White flowering bulbs from around our planet, show how hopefull the winter solstice can be. Just imagine a world without humans for a moment. In meadows from Iran to Turkey, to Iraq to South Africa – flowers are blooming that ignore borders, religion, politics and hatred.

Tiny bulbs like these winter growers are worth collecting and growing if you have a cool greenhouse with bright light. One will never suffer around the winter solstice in the Northern Hemisphere, if one wakes up to a display like this with ones morning coffee during a holiday break from the office, it too reminds one that the world is special and rare too.

Note the early flowering Lachenalia viridiflora, a rarly found near white but truly teal-green flowering bulb from South Africa that balances out the rest of the Lachenalia which tend to be orange and yellow flowering, or weedy-white. It is one of those rare colors in the plant world, remarkably found in two south african bulbs – L. viridiflora and Ixia viridiflora.


Ornithogalum fimbriatum
This tiny member of the the Ornithogalum clan, a group of interesting yet still not widely known nor grown genus clustered in the Family Hyacynthaceae, is perfect for small pots, and blooms in cool to cold greenhouses in the winter. Slow to increase, it is not as common perhaps as other Ornithogalum’s. like one would see as a cut flower at a florist shop, is low and dense growing, more alpine like, and thus, often grown in shallow alpine pots in a protected cold alpine house.
Native from the Ukraine to Turkey, this is a tiny bulb worth finding and cultivating if you have a spot for it.


Sure, the Holidays are basically over, but I wanted to share a small container that I brought back from Japan ( a sake box) that I filled with tidy rows of plant material gathered from the greenhouse, and from the garden in December.
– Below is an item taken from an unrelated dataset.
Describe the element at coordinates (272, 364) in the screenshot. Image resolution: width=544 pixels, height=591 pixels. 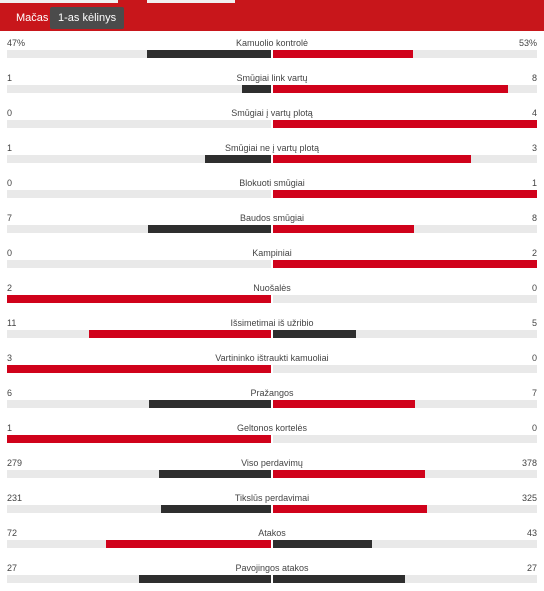
I see `stat-row: 3 Vartininko ištraukti kamuoliai 0` at that location.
Aranged in floral foam, this small display should last for a few weeks.


Freesia fucata from seed

A few years ago I purchased a load of South African bulb seed from Silverhill seeds, and this year some are starting to bloom. As I have said before, if you have a cool greenhouse protected from frost, this is the most economical way if not the only way to get rare species that are not sold in the trade. The common Freesia may look liek this, but this species is a bit more precious, and authentic. This Freesia fucata grows on mountain slopes and hillsides in the southwestern part of the Cape, it is fragrant and flushed with violet marks, another of the Freesia that grow in the winter rainfall areas of the Cape in South Africa.


Mendera trigyna

This relative of the Colchicum is sometimes grouped with the fall and winter-blooming Colchicum, but from Armenia and Azerbajan to Northern Iran, and differs from Colchicum clearly because it has no tube, and has six segments.

Tulbaghia simmleri

Somtimes clossified as Tulbagia fragrans, this white and winter flowering species of the more common, T. violacea lacks the skunky-ness that gives this genus the common name of Society Garlic. Instead, the foliage is not scented, but the beautiful white blossoms are, and they come at the perfect time for such scent – winter. I know these are quite common in Claifornia and other warm areas, but in the Cold of a December winter in New England, they are welcome and quite special.